Publié le 04 octobre 2011 par Jean-Robert Bos

http://www.sudouest.fr/2011/10/03/les-pcb-se-sont-partout-invites-dans-les-rivieres-515669-706.php
dans Sud Ouest du 03/10/2011

anguille

La question n'est plus de savoir où il y a des polychlorobiphényles (PCB). Le jeu consiste plutôt à découvrir les cours d'eau où il n'y en a pas. « Avec Loire Bretagne, Adour Garonne était le bassin de référence, censé être épargné. Suite à des prélèvements effectués en 2008, il a pourtant fallu interdire la consommation des anguilles de Garonne. On était sur des teneurs légèrement supérieures au seuil toléré, de 14 à 20 picogrammes par gramme de poisson frais. Loin des 60 à 80 pg/g relevés sur les poissons de la Seine ou du Rhône. Mais la contamination était réelle », retrace Lydie Laurent, chargée de mission environnement et développement durable auprès du préfet de Région Aquitaine.

- [Consigne]: Rédigez la suite de l'extrait consacré aux PCB dans les cours d'eau, en reprenant juste après sa dernière phrase.

- [Lignes de données]:
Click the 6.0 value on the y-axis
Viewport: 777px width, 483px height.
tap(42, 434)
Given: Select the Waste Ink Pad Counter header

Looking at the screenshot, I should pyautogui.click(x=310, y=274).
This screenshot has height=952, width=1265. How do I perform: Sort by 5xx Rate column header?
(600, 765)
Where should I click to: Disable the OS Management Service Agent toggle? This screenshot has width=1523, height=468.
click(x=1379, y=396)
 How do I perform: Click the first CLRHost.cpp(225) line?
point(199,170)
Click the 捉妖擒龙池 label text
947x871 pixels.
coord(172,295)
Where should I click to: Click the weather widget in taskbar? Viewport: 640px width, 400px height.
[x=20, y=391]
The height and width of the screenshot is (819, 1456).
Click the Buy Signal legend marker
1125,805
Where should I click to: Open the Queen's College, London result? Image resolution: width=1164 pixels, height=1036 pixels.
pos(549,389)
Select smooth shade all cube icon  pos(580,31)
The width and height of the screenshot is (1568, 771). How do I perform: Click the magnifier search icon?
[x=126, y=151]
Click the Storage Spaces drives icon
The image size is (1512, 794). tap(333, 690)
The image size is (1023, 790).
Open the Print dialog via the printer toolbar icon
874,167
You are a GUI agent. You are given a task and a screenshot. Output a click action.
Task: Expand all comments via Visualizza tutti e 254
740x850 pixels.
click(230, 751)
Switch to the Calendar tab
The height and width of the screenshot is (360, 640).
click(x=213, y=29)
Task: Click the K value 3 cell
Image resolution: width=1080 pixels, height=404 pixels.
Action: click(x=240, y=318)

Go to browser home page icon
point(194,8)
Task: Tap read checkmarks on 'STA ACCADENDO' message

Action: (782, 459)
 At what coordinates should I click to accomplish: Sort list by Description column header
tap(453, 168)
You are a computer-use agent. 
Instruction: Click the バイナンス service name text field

- [Corrigé]:
Des pêches complémentaires sur le gave de Pau ont ramené d'autres nouvelles, aussi mauvaises qu'étonnantes. La rivière qui dégringole des Pyrénées a taillé son lit au milieu d'un environnement préservé, au moins sur son cours amont. Pourtant, les anguilles sont là aussi contaminées, et ce jusqu'à l'embouchure de l'Adour. « Sur le gave de Pau, la surprise a été complète », confesse Philippe Chapelet, le chef du service prévention des risques à la Direction régionale de l'environnement, de l'aménagement et du logement (Dreal) Aquitaine.

les interdictions

Une rafale d'arrêtés

Charente le 14 septembre, Charente-Maritime le 12 septembre (la Charente et ses affluents), Gironde et Dordogne le 9 juin (estuaire de la Gironde, Garonne, Isle et Dordogne), Lot-et-Garonne le 9 septembre, Tarn-et-Garonne le 29 août (Garonne et une partie du canal latéral), Landes, Pyrénées-Atlantiques et Hautes-Pyrénées le 9 septembre (Adour en aval de la confluence avec les gaves, Gaves réunis, gave de Pau) : tous ces départements ont pris ces derniers temps des arrêtés limitant ou interdisant la commercialisation et la consommation des anguilles.

L'alose feinte est également concernée en Gironde, dans le Lot-et-Garonne et le Tarn-et-Garonne. Sur la partie de l'Adour visée par l'arrêté interpréfectoral, l'interdiction est étendue aux poissons de fond : barbeaux, brèmes, carpes, vairons et silures.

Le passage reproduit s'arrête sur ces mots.